Amazon, Alibaba et Rakuten, qui ont tous une offre de marketplace "C2C", pourraient-ils un jour tirer parti de leurs forces de frappe pour investir ce terrain, aux marges confortables ? Le panier moyen, autour de 400 €, a de quoi susciter bien des jalousies... alors que le marché du luxe d'occasion est évalué à plus de 18 milliards d'euros par Bain&Company. "Il n'est pas exclu que notre modèle intéresse les gros acteurs classiques du e-commerce. Ce sont des entreprises qui ont des moyens très importants, mais depuis 8 ans, tous nos efforts sont concentrés à créer des barrières à l'entrée. Celles-ci ne sont pas insurmontables, mais il n'y a pas de raison qu'ils le fassent mieux que nous" estime Olivier Marcheteau.
A défaut d'avoir la puissance d'Amazon, Rakuten ou Alibaba, Vestiaire-Collective a établi des liens étroits avec les marques de luxe - certaines forment les experts du site à la détection des contrefaçons - et s'est déjà constitué une communauté de 6 millions de membres à travers le monde, y compris en Asie où le site n'a pas encore de présence physique. 30 000 nouveaux produits sont proposés chaque semaine et alimentent un catalogue de 600 000 accessoires, vêtements, montres et sacs. "Ces produits méritent un traitement différents des autres articles d'occasion. Reproduire cette proposition de valeur n'est pas impossible, mais demande des investissements conséquents."

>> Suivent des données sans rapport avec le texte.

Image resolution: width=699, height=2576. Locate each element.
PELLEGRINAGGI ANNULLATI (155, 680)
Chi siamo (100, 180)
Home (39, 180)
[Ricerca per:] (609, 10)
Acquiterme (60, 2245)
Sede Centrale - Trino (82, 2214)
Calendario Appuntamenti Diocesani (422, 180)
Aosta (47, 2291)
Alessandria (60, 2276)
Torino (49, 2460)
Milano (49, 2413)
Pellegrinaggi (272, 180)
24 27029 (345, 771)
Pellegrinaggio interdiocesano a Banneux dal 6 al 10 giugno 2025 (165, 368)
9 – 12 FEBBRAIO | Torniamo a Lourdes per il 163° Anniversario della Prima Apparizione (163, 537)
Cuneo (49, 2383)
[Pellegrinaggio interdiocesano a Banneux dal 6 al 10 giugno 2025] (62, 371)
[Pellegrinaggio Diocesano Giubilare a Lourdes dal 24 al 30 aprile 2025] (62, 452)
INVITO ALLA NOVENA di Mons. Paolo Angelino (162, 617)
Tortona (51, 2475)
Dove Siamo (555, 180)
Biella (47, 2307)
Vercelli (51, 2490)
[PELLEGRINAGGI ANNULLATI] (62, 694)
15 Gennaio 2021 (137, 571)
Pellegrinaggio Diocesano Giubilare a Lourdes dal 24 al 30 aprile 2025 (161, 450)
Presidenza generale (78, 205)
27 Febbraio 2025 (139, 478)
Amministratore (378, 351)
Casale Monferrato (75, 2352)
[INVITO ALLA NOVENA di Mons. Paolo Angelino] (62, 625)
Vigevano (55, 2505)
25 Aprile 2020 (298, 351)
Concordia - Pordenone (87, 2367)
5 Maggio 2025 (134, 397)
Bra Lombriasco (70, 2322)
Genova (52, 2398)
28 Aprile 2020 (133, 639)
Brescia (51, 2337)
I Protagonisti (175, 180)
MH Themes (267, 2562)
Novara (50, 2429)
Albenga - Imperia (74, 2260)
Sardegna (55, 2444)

Dans le luxe et la mode, Amazon s'est déjà cassé les dents à plusieurs reprises, mais de nouvelles tentatives dans le domaine ne sont pas exclues. Quant à Rakuten, il a développé, en France, avec PriceMinister, un service d'expertise anti-contrefaçon, pour les produits de plus de 300€ en vente sur le site dans les catégories prêt-à-porter, chaussures, montres, sacs et bagagerie. Enfin, l' offensive en France d'Alibaba (lire notre interview) vise notamment à se rapprocher des marques de luxe, échaudées par les contrefaçons disponibles sur Alibaba et TaoBao.

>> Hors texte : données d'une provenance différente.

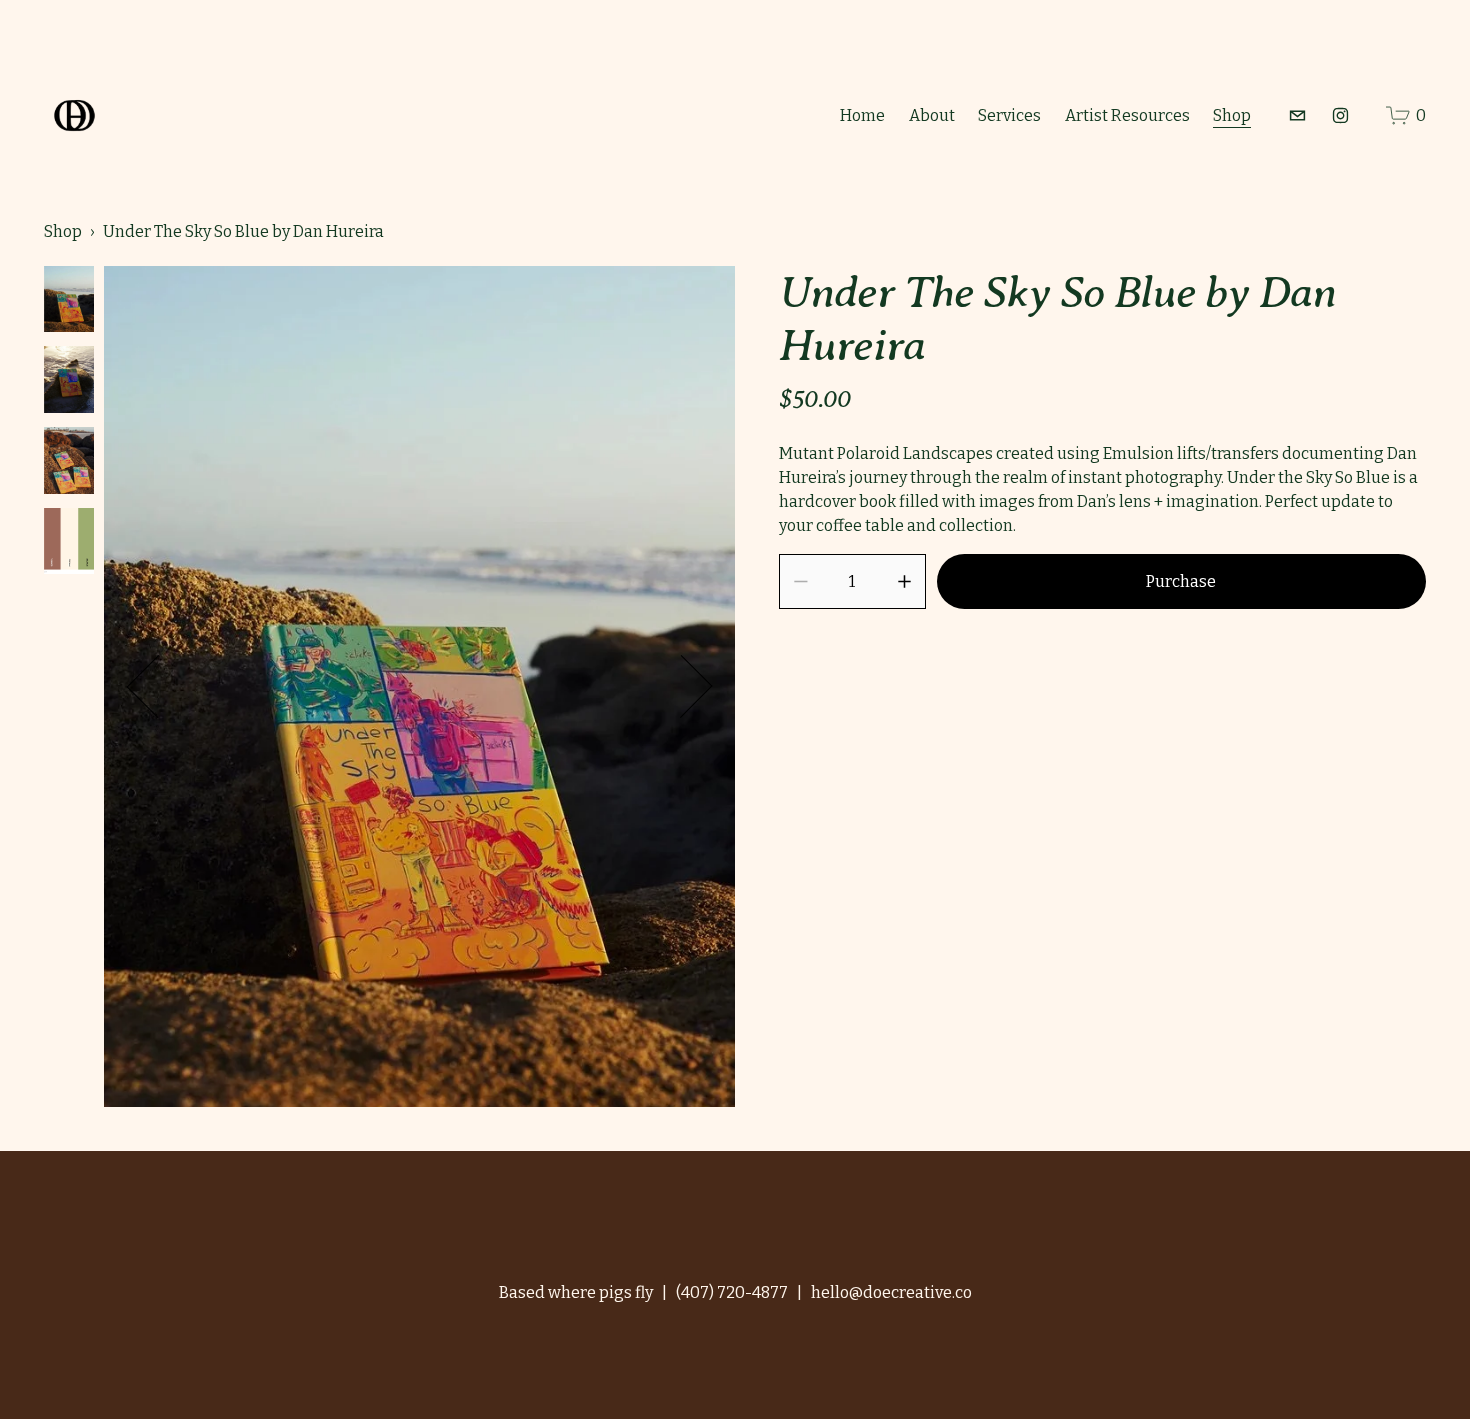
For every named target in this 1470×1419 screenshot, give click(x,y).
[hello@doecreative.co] (1297, 115)
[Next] (681, 686)
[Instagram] (1340, 115)
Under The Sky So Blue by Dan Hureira (243, 231)
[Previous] (158, 686)
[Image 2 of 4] (69, 381)
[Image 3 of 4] (69, 462)
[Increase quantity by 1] (904, 581)
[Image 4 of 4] (69, 543)
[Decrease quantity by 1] (800, 581)
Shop (1232, 115)
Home (862, 115)
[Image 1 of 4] (69, 301)
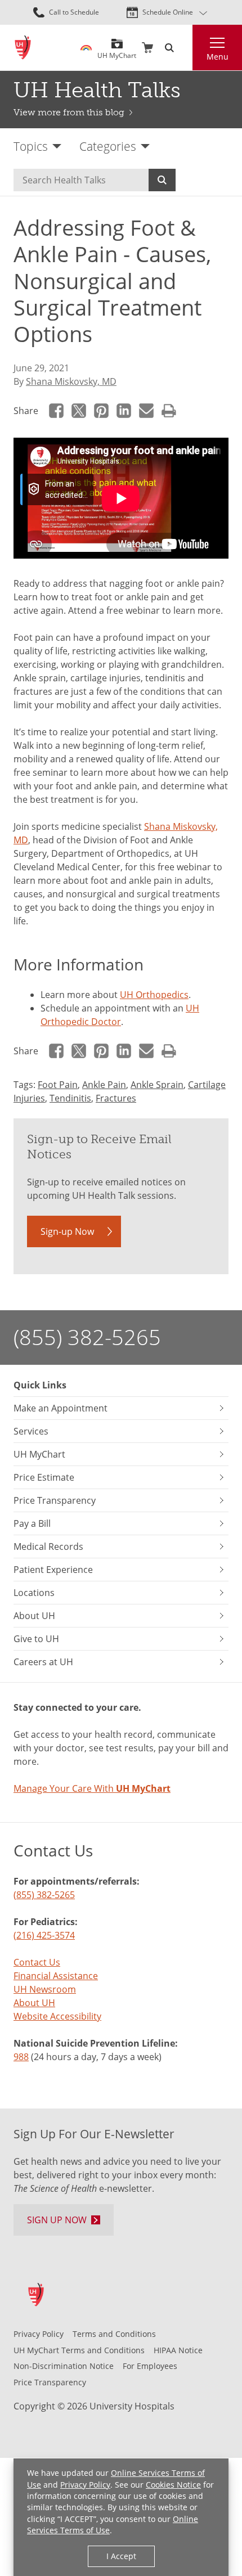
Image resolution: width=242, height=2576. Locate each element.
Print (169, 410)
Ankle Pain (104, 1084)
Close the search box (185, 47)
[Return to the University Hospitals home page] (23, 47)
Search (162, 180)
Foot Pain (58, 1084)
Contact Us (37, 1962)
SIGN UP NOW (57, 2220)
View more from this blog (69, 112)
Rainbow (86, 48)
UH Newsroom (45, 1989)
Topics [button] (31, 146)
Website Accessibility (57, 2016)
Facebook (56, 410)
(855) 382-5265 (87, 1337)
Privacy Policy (85, 2484)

Fort de son expertise, le petit frenchie pourrait-il devenir une proie pour l'un des grands acteurs du e-commerce mondial ? "Nous pensons que nous pouvons construire une société autonome et c'est sur cette feuille de route que nous avons monté la dernière levée de fonds. Peu de sociétés européennes atteignent la taille que nous avons, avec 100 millions d'euros de volume d'affaires annuel." Une introduction en bourse n'est pas d'actualité, mais la start-up se met en ordre de marche dans cette direction : elle est déjà rentable en France et évalue entre 3 à 5 ans le temps nécessaire pour atteindre la profitabilité dans les nouveaux pays qu'elle investit.